The first time Taylor felt called to religious life was when she was 8. “During elementary school, there was a nun named Sister Roseanne and there was something about her that set her apart from other nuns. In high school, I remember attending an ordination for some Jesuit priests and when they were prostrated before the altar, it pulled at me,” said Taylor.

During her studies at the University of Louisiana, the fashion design major continued to pray about her vocation. She felt the tug at her heart often about becoming a religious sister — a feeling that continued to stay with her throughout her young adult years.

When Taylor moved to the city, she also joined a Catholic young adult group called Frasetti Fellowship of NYC, led by the Franciscan Friars of the Renewal. Through this group, she learned about the Sisters of Life and attended a “come and see” retreat.
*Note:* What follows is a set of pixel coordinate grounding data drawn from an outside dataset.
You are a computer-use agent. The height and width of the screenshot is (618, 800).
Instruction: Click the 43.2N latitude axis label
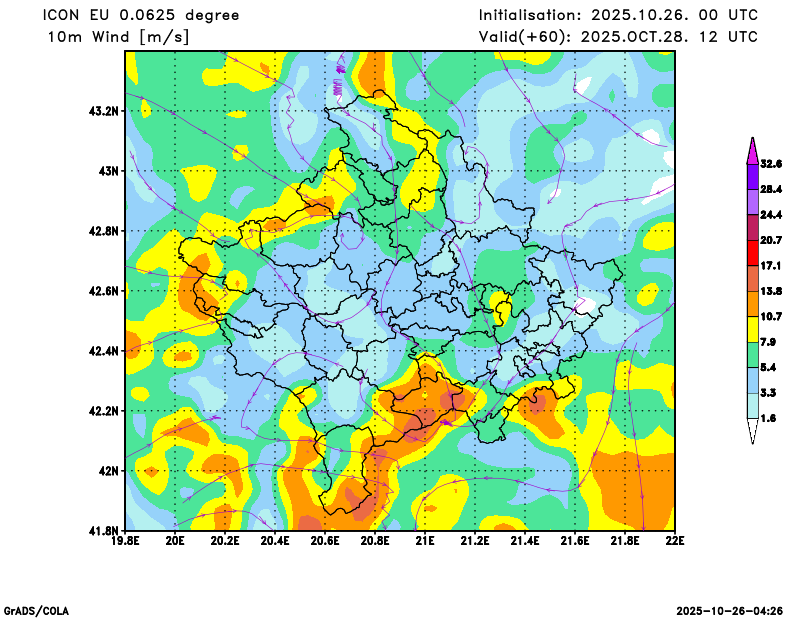click(103, 111)
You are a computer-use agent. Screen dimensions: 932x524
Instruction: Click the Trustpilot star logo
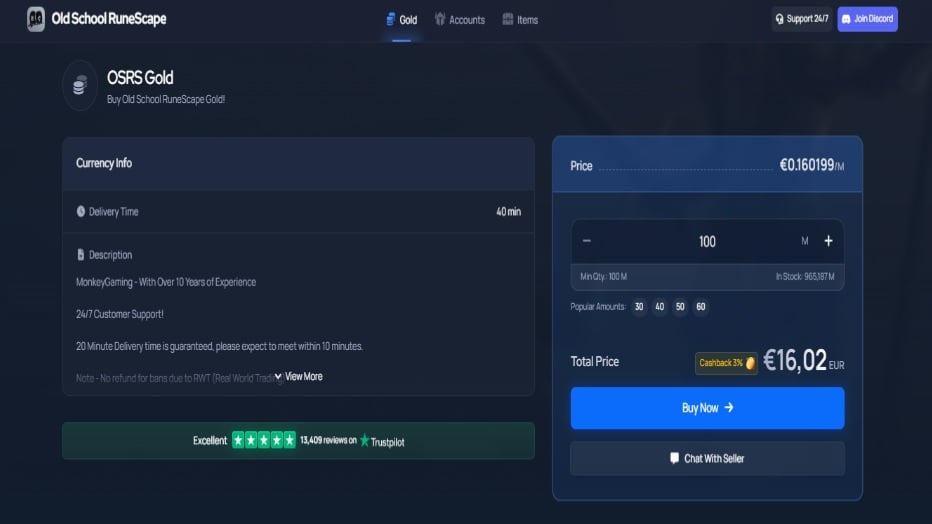(365, 440)
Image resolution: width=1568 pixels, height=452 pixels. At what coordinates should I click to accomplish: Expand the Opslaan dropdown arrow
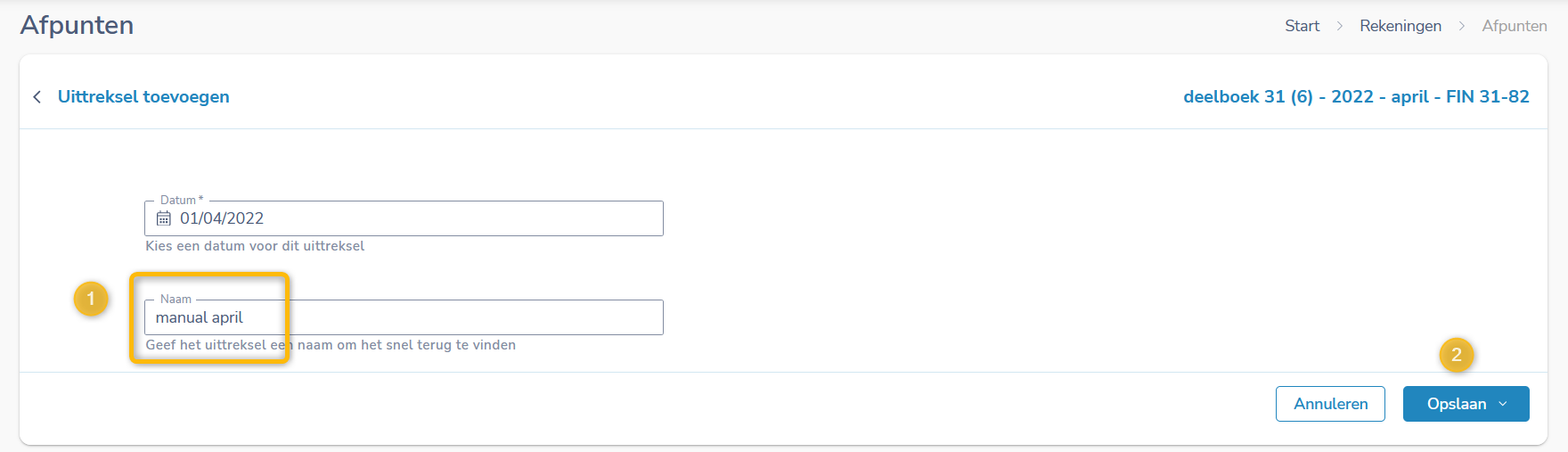tap(1504, 404)
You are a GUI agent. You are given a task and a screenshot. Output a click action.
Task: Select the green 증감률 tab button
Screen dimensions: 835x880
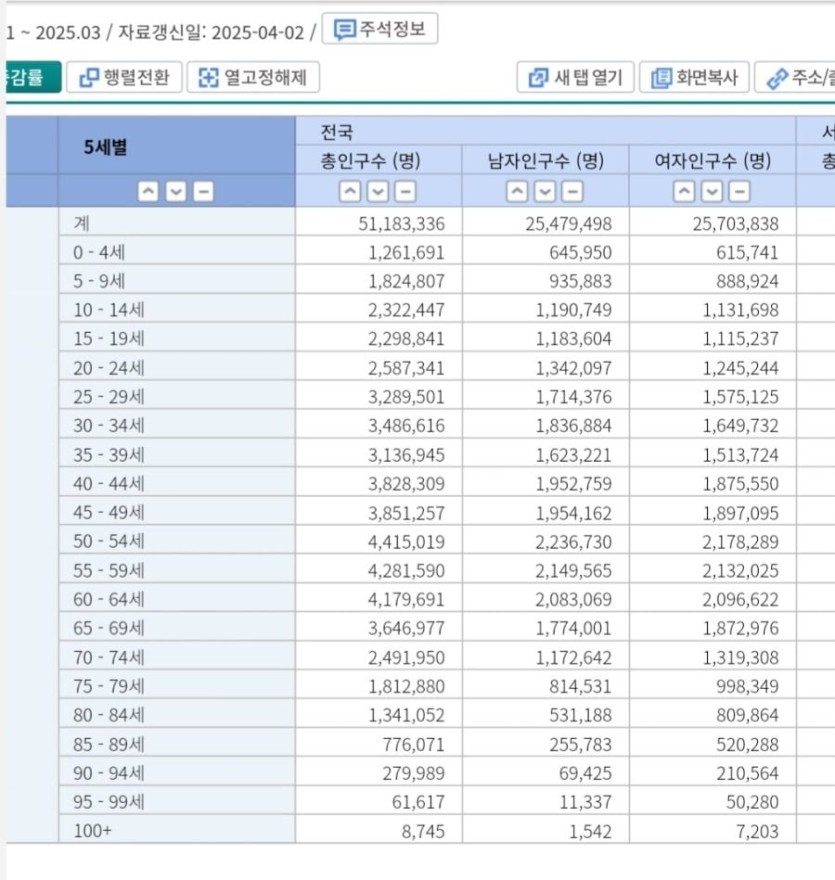(x=30, y=77)
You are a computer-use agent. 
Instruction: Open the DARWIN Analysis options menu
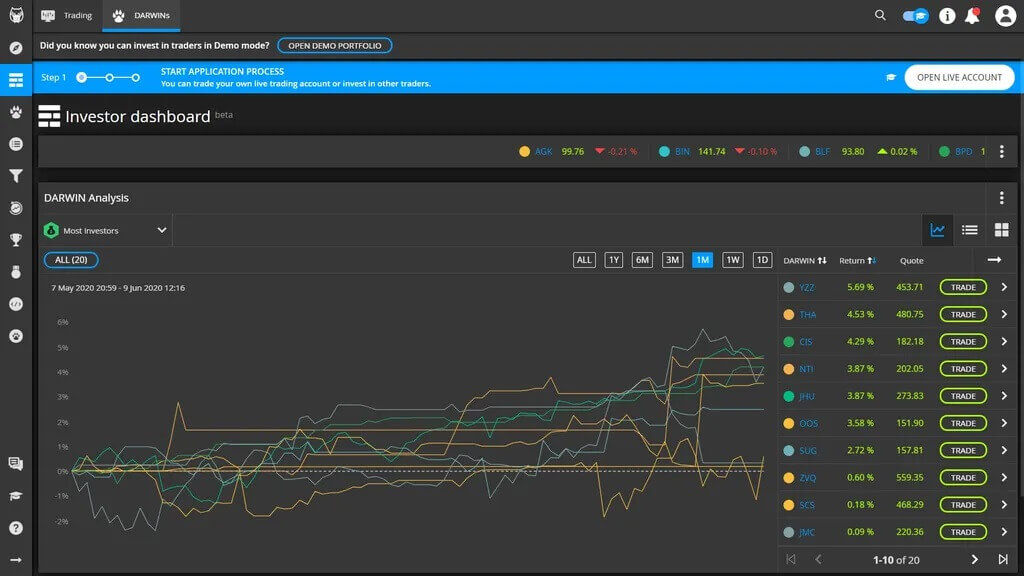click(x=1001, y=198)
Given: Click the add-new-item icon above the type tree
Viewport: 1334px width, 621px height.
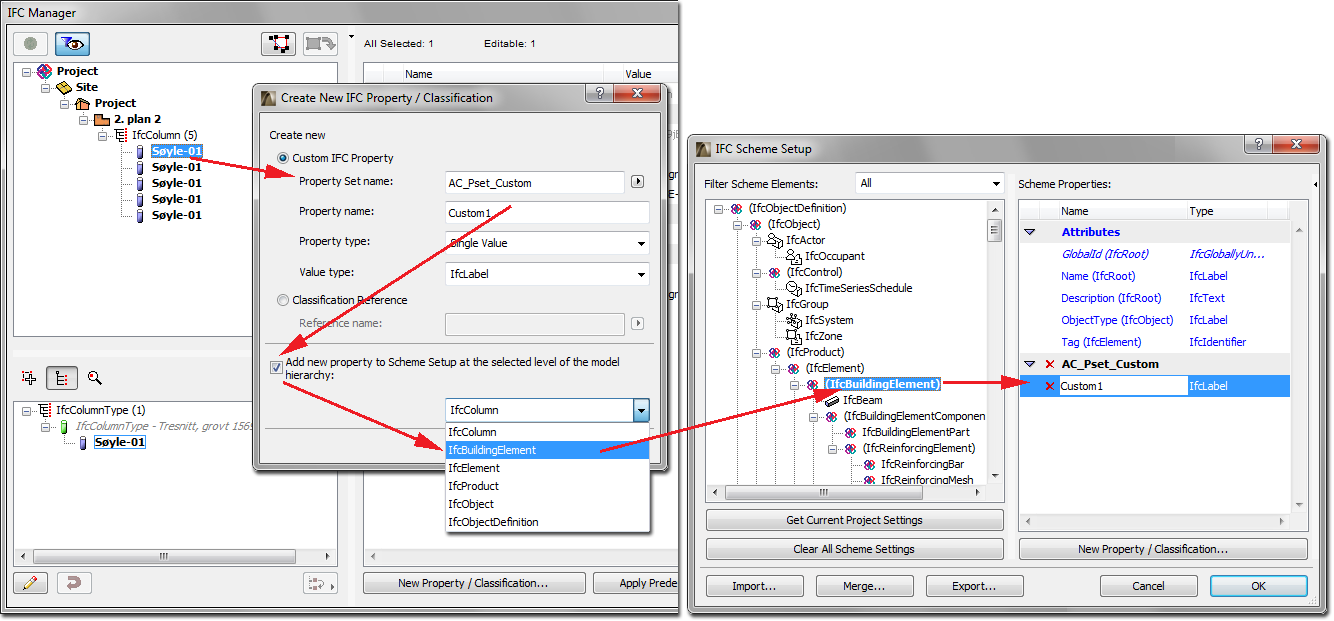Looking at the screenshot, I should tap(29, 378).
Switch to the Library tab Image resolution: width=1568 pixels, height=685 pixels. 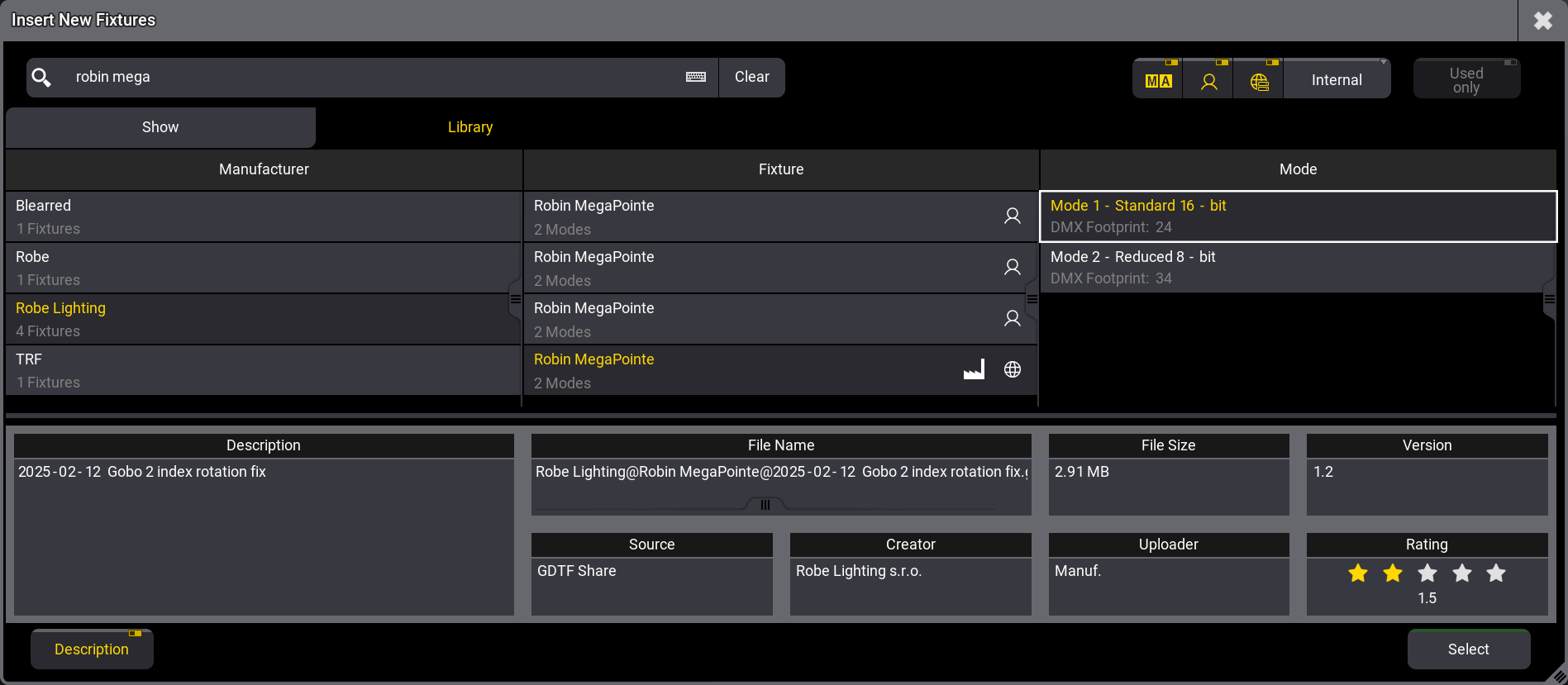coord(469,127)
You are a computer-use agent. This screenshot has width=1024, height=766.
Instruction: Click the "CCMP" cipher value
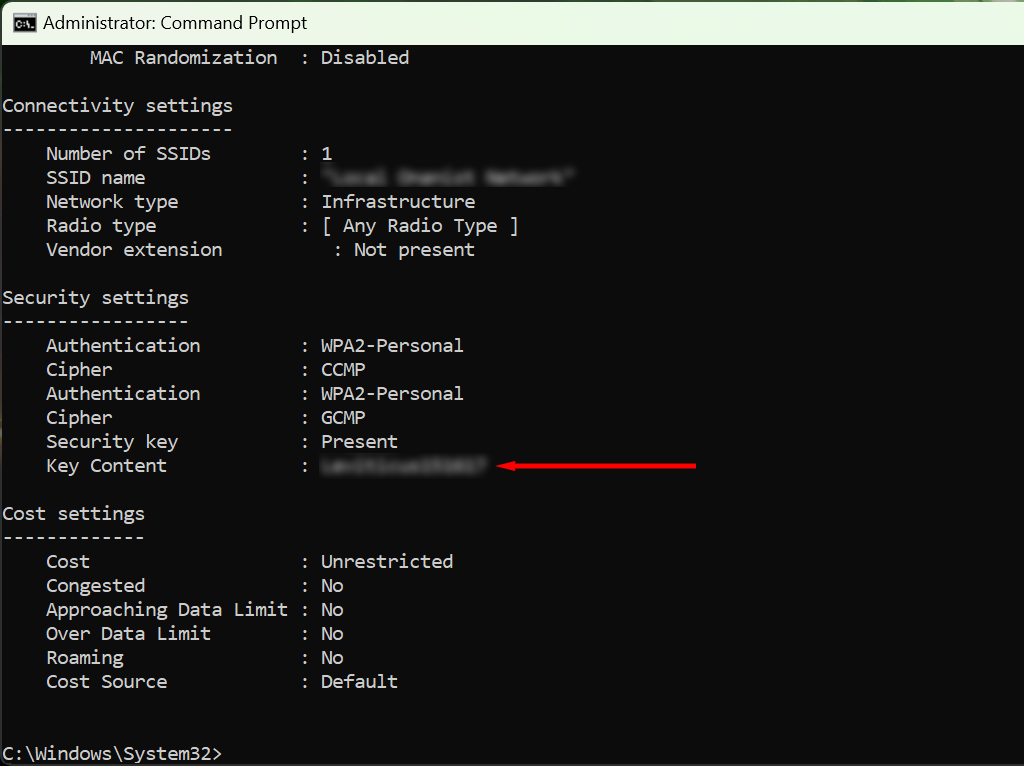pos(343,370)
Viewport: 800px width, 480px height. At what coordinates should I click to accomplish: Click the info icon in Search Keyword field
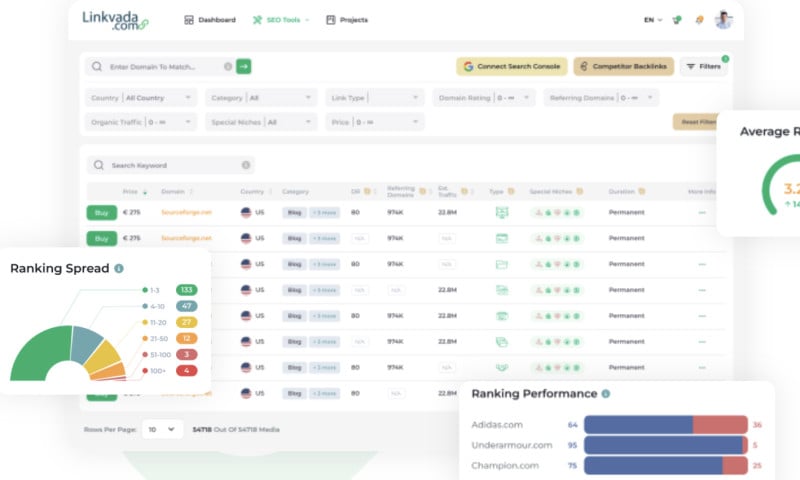(x=246, y=165)
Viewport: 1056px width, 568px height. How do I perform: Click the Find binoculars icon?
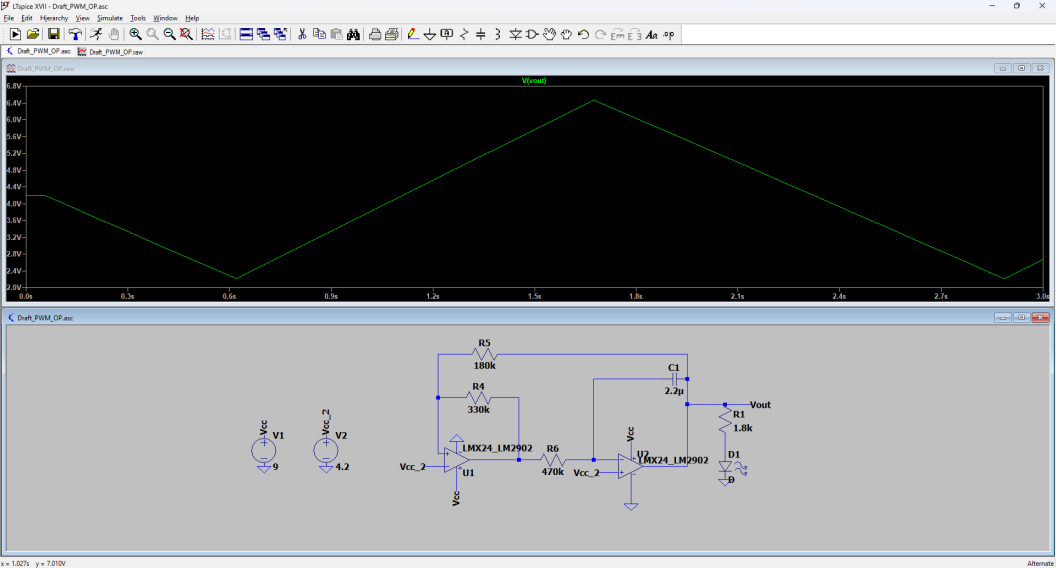353,34
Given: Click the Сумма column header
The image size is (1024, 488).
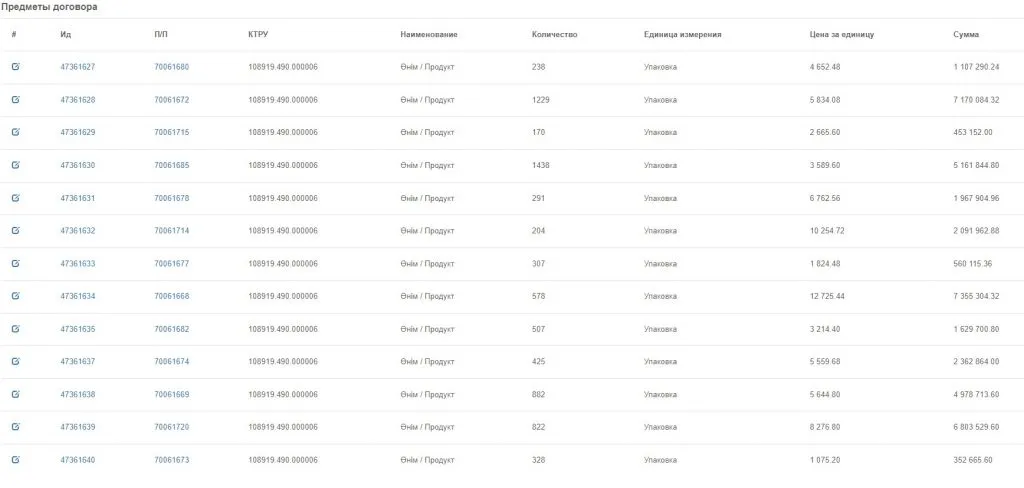Looking at the screenshot, I should coord(966,35).
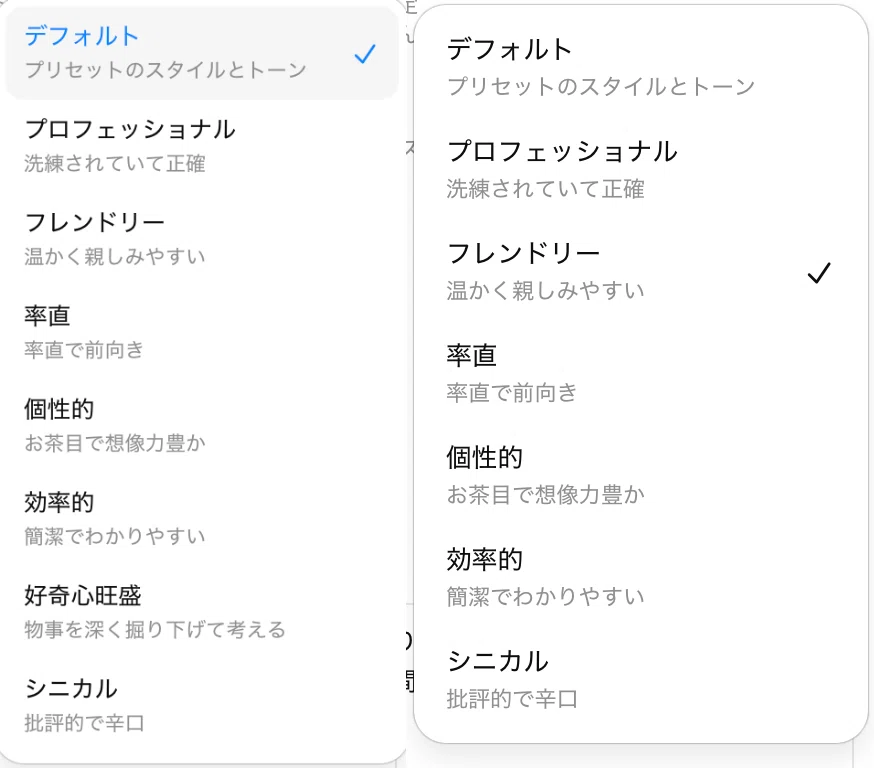Select 好奇心旺盛 personality option

tap(202, 613)
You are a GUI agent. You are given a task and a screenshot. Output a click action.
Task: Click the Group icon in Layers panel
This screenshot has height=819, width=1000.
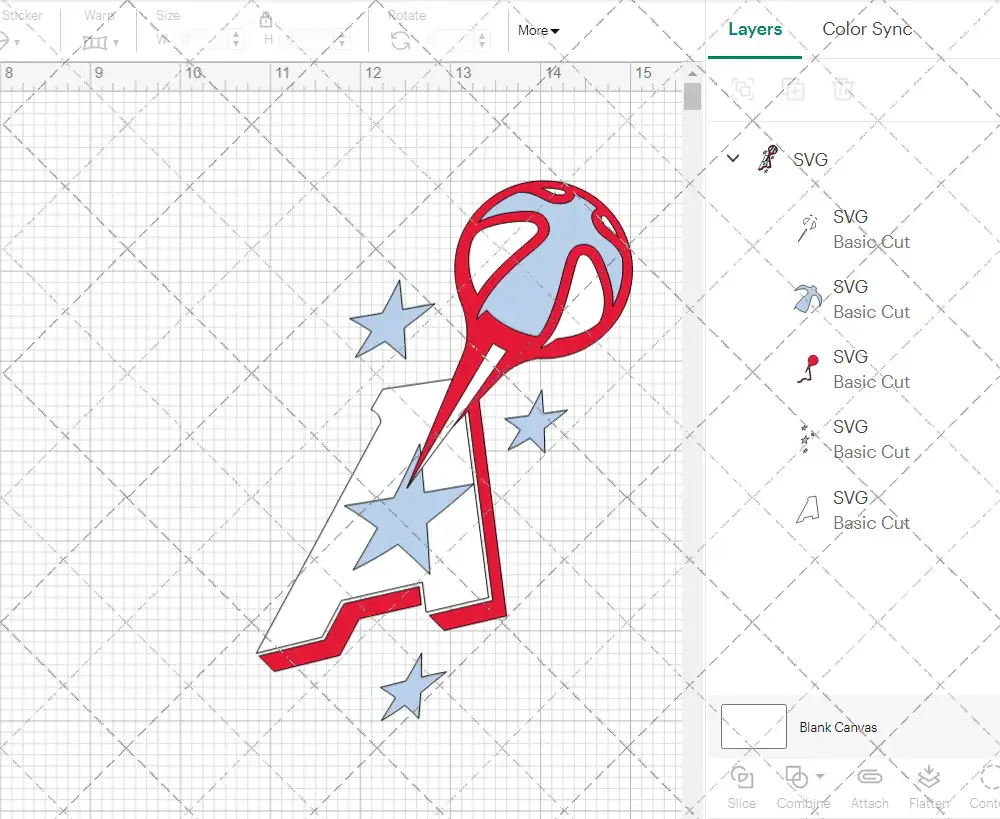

She also learned about Casa Guadalupe in the Diocese of Paterson from the friars and moved there last summer.

“At Casa, I had the space to grow more deeply in prayer with Jesus, to discern through different communities and to experience his love and mercy for me,” Taylor said. “And the Lord has made his call clear, inviting me to follow his love by upholding the sanctity and dignity of every human life through the Sisters of Life. And with great joy, they have accepted my application to enter.”

But, before she could be accepted to the Sisters of Life, who receive no salary or stipend, Taylor had to be debt free. So she started a GoFundMe campaign on June 29 to raise the funds needed to pay her student loans from college. As the news spread of the page, donations poured in and she surpassed her goal July 14. Her unique campaign drew the interest of television networks including WCBS-TV in New York. “The Lord when it’s His will, he always provides, and I just trust Him,” Taylor said about the GoFundMe campaign.

After a year of living at Casa Guadalupe, Taylor has become the “quickest” vocation from the house of discernment to be accepted, which has already seen many religious vocations from young ladies who have lived there. Taylor is the second young woman from Casa Guadalupe to join the Sisters of Life. Three other women joined the Carmelites and another joined the Dominican Sisters.

As Taylor prepares to enter the Sisters for Life, her proud parents, Alex and Cathy, who live in Louisiana, said they feel blessed to have a daughter enter religious life. Taylor’s older sister, Iris, will be getting married next spring, making it a celebratory year for Taylor family.

At Casa Guadalupe, the young women commit to live there for one year and are allowed to renew for another year if they need to continue the discernment process. They are involved in several apostolates, which include Vita Consecrata, a women’s discernment group; mission trips across the country and overseas; and Corazon Puro, a chastity ministry. The women can often be found attending daily Mass at St. Philip the Apostle Church here and they are associates of St. Michael Friary in Paterson and partners with the Franciscan Friars of the Renewal serving there. Franciscan Father of the Renewal Agustino Torres is spiritual director to the women and helped found the Clifton residence, which is located in a home that formerly served as the diocesan Office for Clergy Personnel and Vocations on Valley Road near the Diocesan Pastoral Center.

With many young women interested in discerning their vocation, Casa Guadalupe welcomes the faithful to help in its mission in the education and formation of these young women, who also receive counseling throughout the discernment period. There are also various apostolic needs such as funding for missions and evangelization materials and household needs for general repairs and renovations.

Holly Lawmaster, housemother at Casa Guadalupe, said, “We welcomed three more young women to live at Casa Guadalupe last month from California, Connecticut and Illinois. We wonder how these women find us but it shows how God is working. These young women are smart, beautiful and love the Lord. A lot of young girls can look up to these women. Religious orders are looking for women who are healthy in mind, body and spirit and holy.”